The parish church of St Michael the Archangel dates from the 13th century. The nave was rebuilt in 1760, and the plaster ceiling is part of that work. In 1862 the chancel was extended by the London-based architect William White, and the windows were renewed; stained glass in the east window and two others is by Wailes.

The church, which is built in dressed limestone, was designated as Grade II* listed in 1968. While the listing gives the low west tower as 15th-century, Julian Orbach, in his update of Nikolaus Pevsner's description, places its construction in the 13th century and notes its resemblance to the tower at Monkton Deverill. He further observes that the tower's details are from 1852 when a spire, since removed, was added.

The stone font has a 12th-century bowl with chevron carving, but the base and the lower part of the shaft are later; the font was brought from St Giles, Imber, in 1951, after that village was evacuated for military use in 1943. In the tower is a bell cast at the Salisbury foundry c.1400. On the north wall are two 17th-century Flemish carved panels depicting Adam and Eve, transferred from the 1880 pulpit of Monkton Deverill church (now a redundant church). Monuments include an urn described as "elegant" by Orbach, made by Thomas Paty in memory of Rev. John Rogers, who was rector of Brixton Deverill and vicar of Warminster from the 1740s until his death in 1773.

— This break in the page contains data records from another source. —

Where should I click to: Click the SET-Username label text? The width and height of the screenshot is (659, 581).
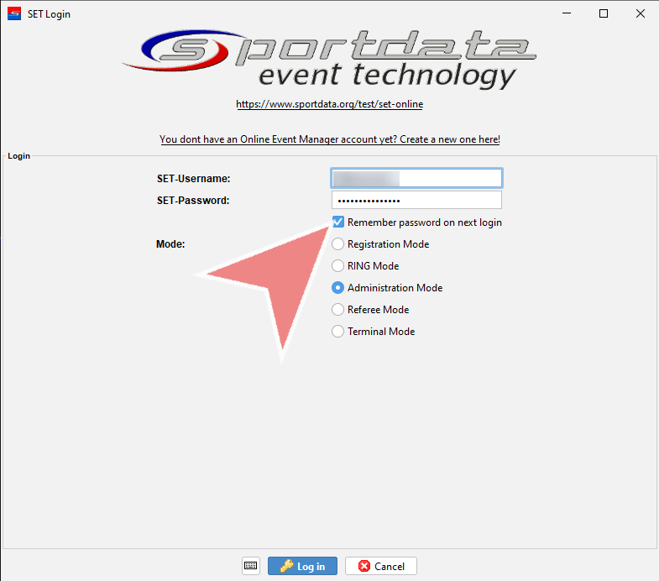coord(193,179)
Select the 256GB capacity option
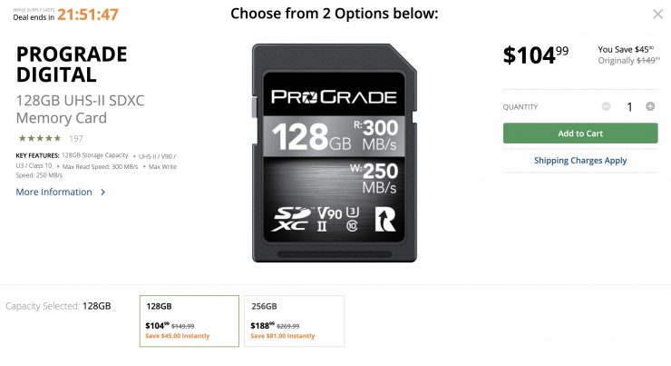The width and height of the screenshot is (671, 366). (x=294, y=321)
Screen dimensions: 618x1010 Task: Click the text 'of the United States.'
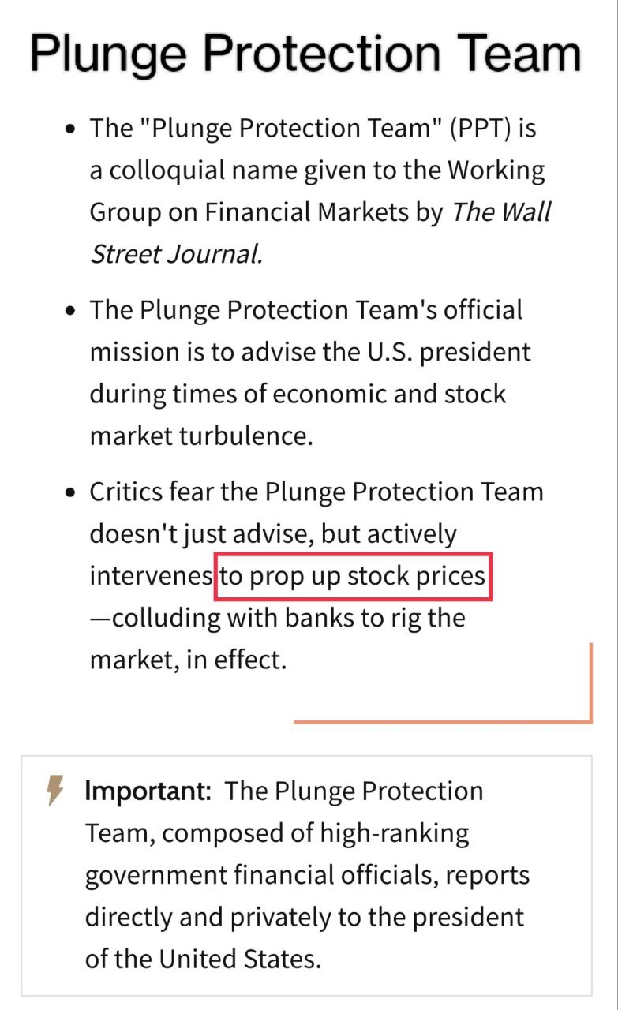[204, 959]
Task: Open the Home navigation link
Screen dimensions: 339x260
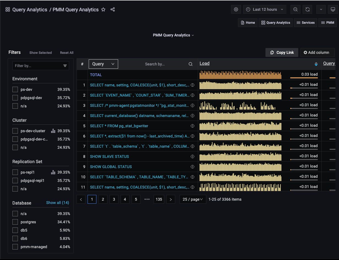Action: pos(248,23)
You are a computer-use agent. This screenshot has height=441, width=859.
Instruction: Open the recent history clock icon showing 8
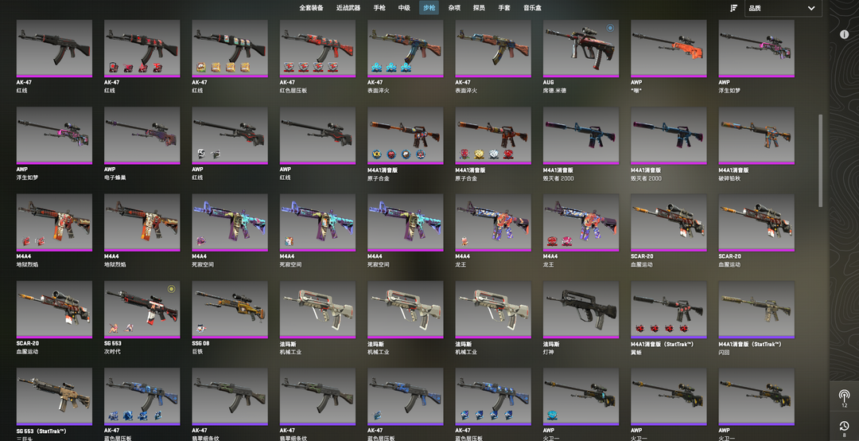point(844,426)
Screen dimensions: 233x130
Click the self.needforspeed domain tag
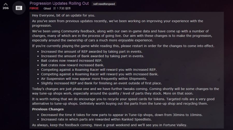tap(104, 4)
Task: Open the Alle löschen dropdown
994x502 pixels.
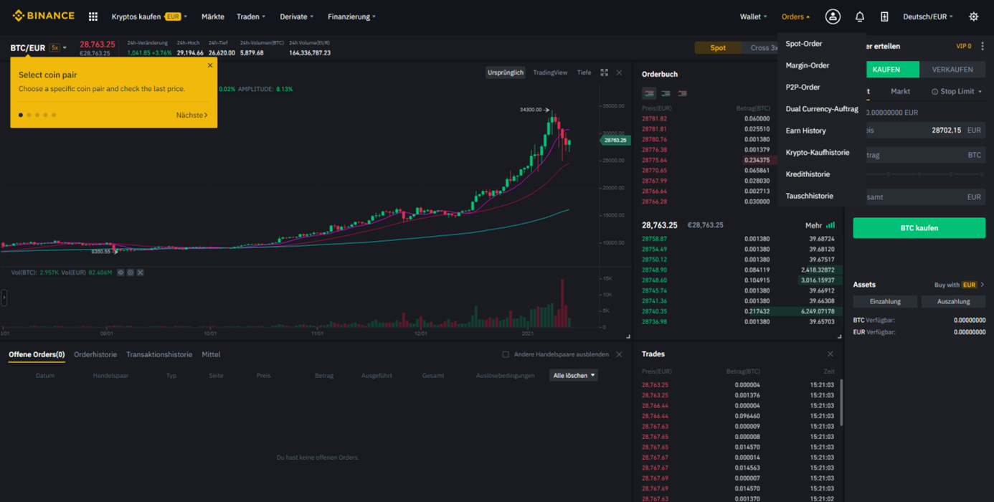Action: [x=572, y=374]
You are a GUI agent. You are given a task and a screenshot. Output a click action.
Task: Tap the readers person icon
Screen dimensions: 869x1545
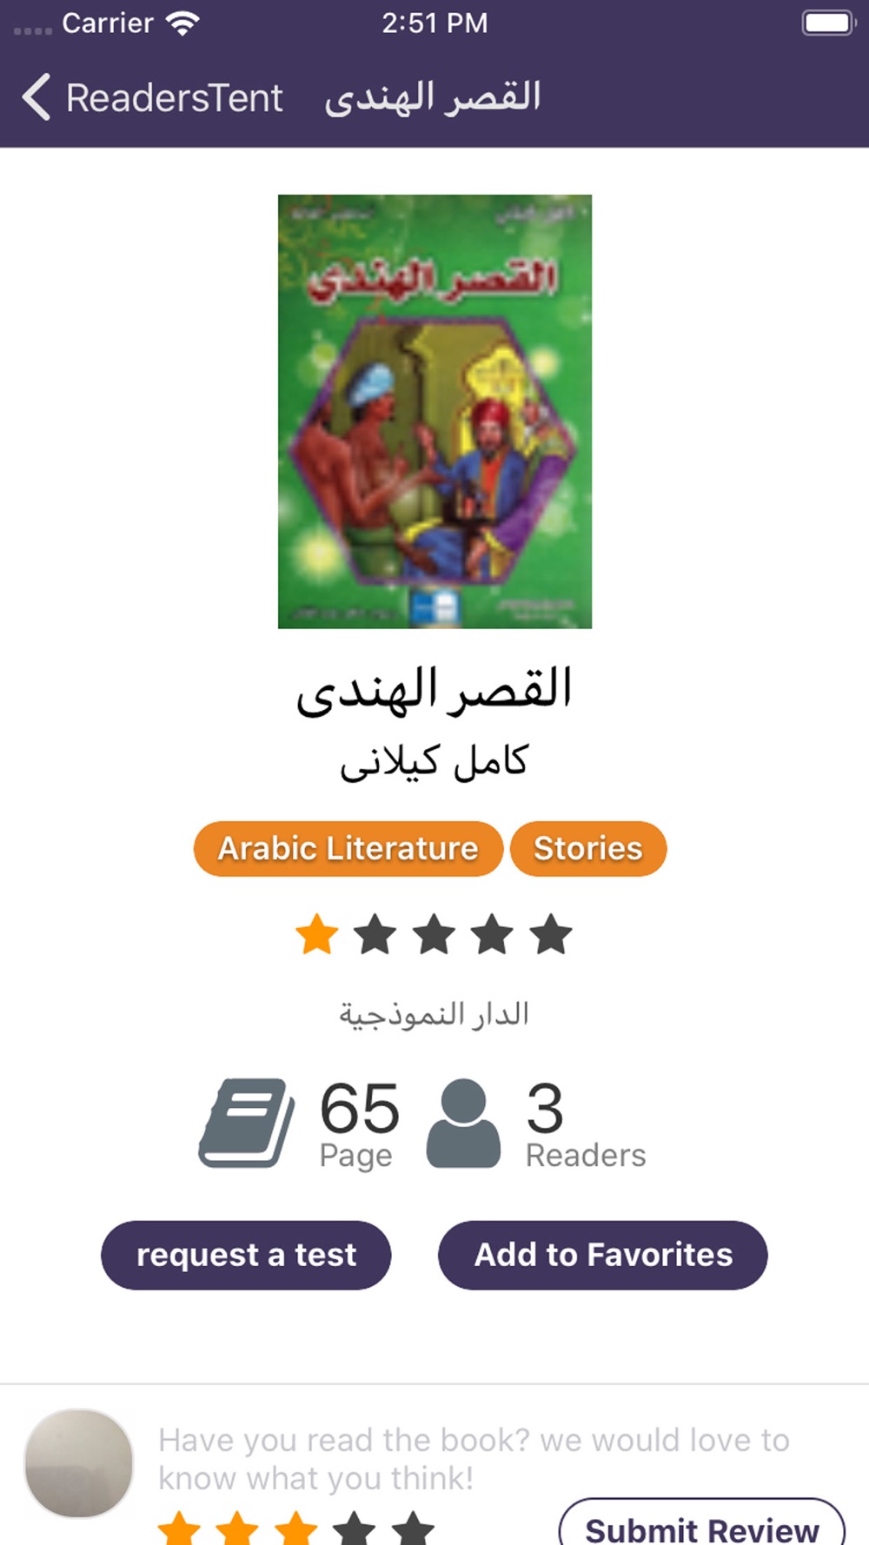(463, 1123)
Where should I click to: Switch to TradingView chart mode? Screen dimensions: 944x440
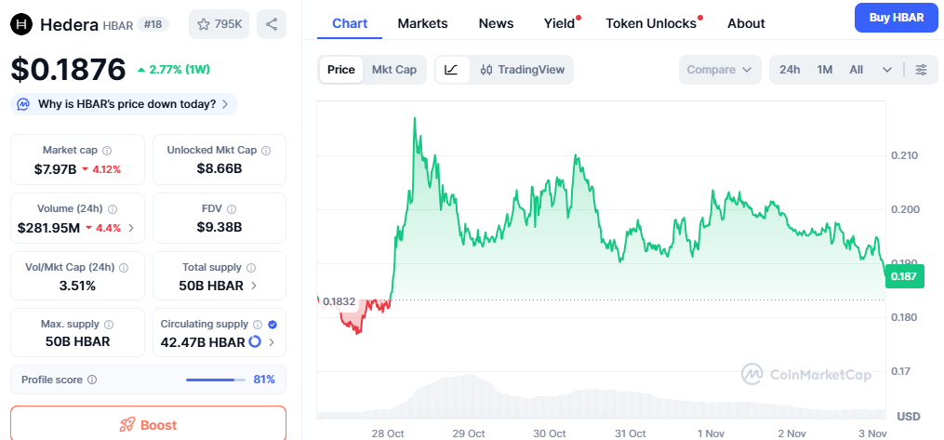[x=523, y=70]
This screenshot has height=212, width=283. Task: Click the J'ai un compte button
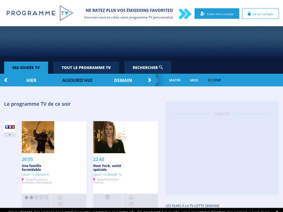[x=260, y=14]
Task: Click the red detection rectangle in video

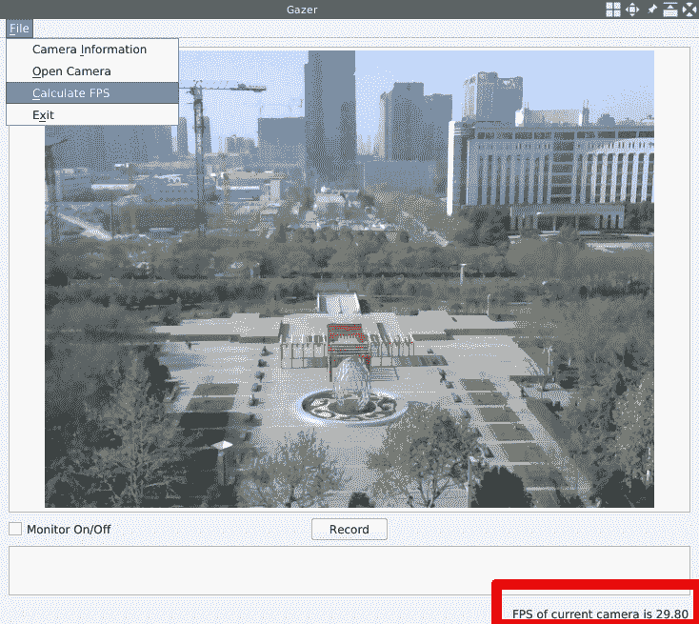Action: (347, 333)
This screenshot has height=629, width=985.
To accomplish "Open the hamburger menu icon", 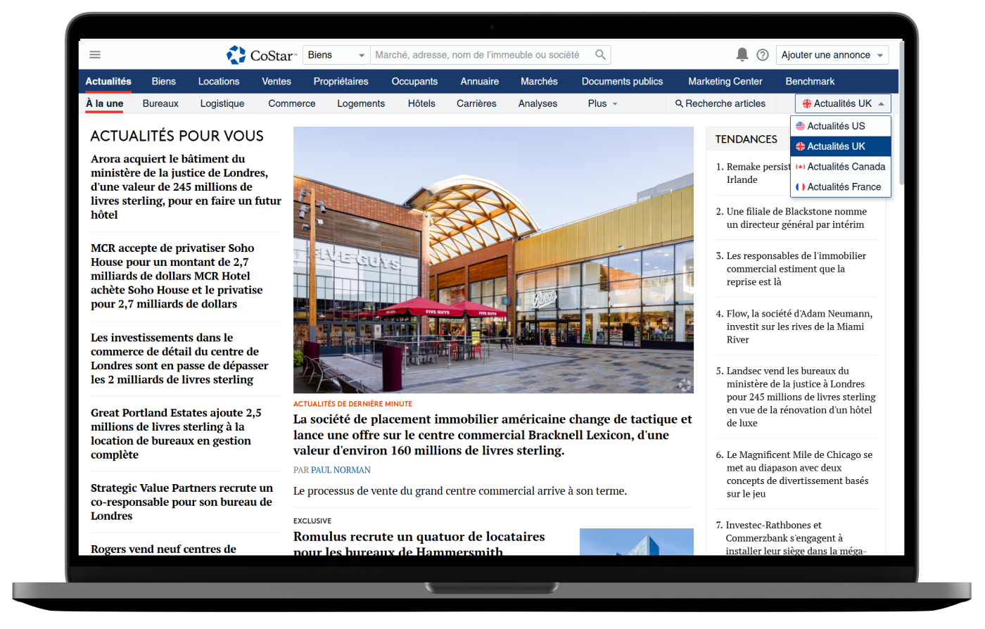I will coord(95,55).
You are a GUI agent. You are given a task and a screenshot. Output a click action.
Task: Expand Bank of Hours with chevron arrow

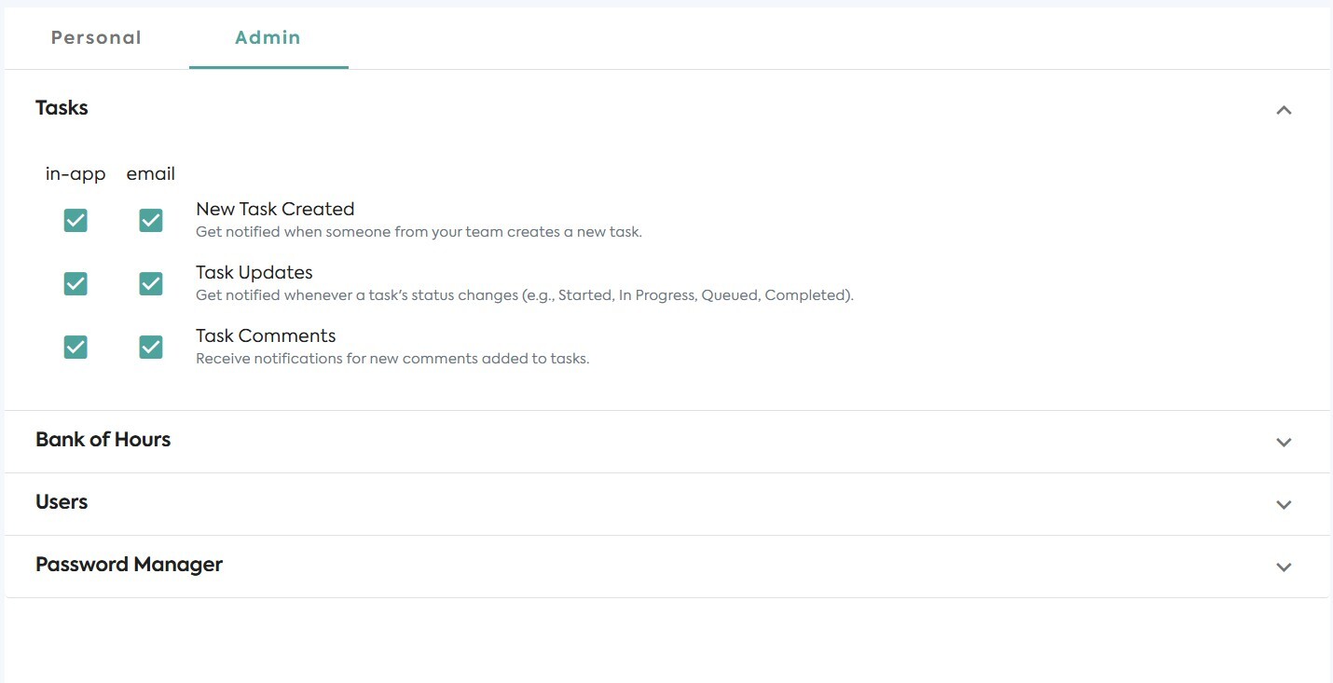pos(1284,442)
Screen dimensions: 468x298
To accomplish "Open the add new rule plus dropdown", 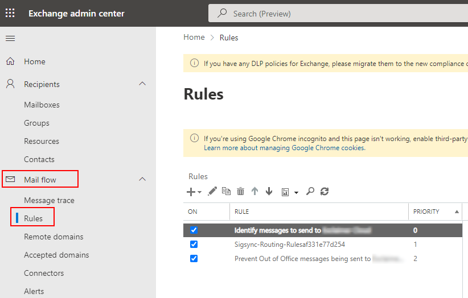I will click(x=194, y=192).
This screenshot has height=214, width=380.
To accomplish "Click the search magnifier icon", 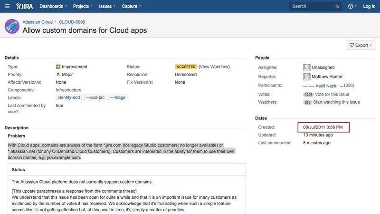I will pos(338,7).
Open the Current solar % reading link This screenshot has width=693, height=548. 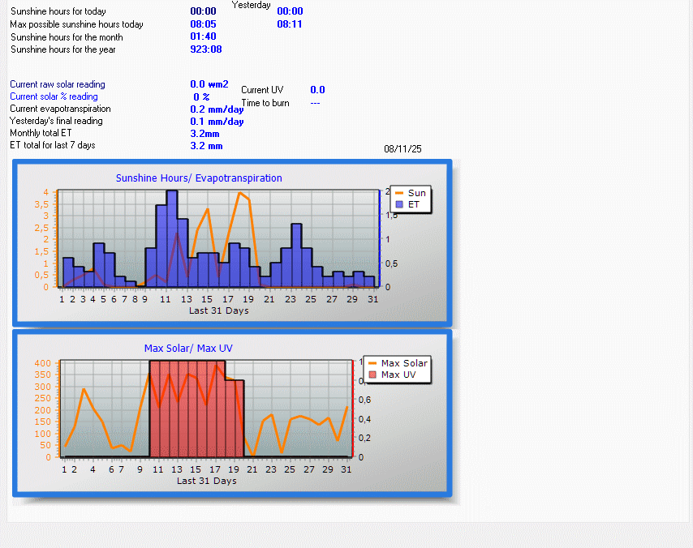click(54, 96)
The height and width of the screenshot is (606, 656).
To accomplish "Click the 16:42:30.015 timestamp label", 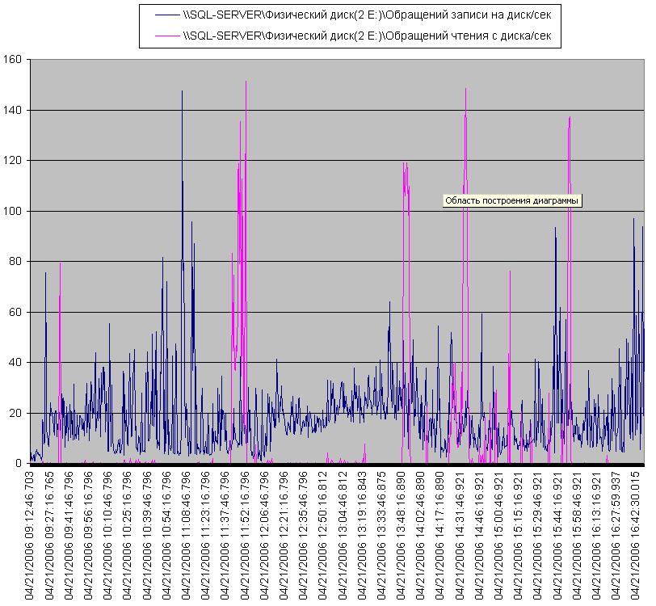I will coord(637,535).
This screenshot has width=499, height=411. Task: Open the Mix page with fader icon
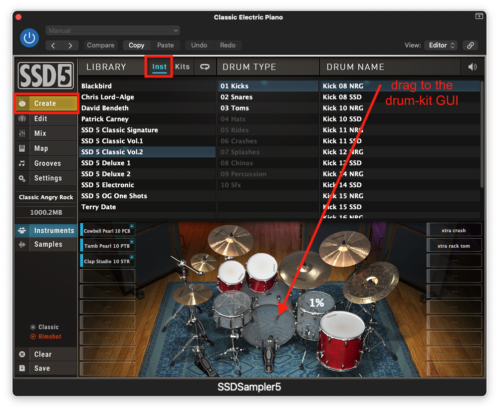[40, 133]
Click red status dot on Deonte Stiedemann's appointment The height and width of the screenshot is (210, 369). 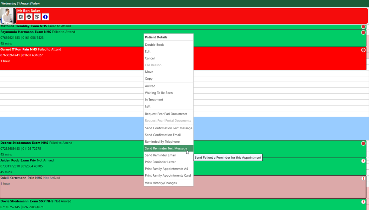click(363, 143)
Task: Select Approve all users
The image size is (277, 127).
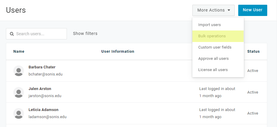Action: click(213, 59)
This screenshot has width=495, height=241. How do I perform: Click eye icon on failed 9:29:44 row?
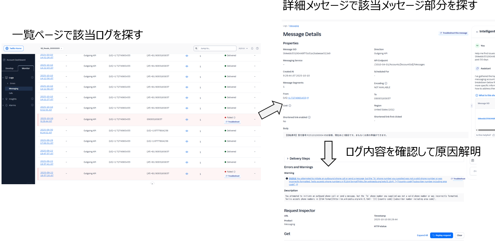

From December 1954 the benefice was held in plurality with that of Kingston Deverill. In 1972 the parish of The Deverills and Horningsham was formed by uniting the parishes of Brixton Deverill, Kingston Deverill with Monkton Deverill, and Longbridge Deverill with Crockerton and Hill Deverill. Today the parish is part of the Cley Hill Churches benefice.

=== Notable rectors ===
Two rectors of Brixton Deverill were simultaneously Archdeacon of Wilts: Thomas Henchman (rector 1662–1669, archdeacon from 1663 until his death in 1674); and Arthur Coham (archdeacon from 1779, rector from 1781, both until his death in 1799).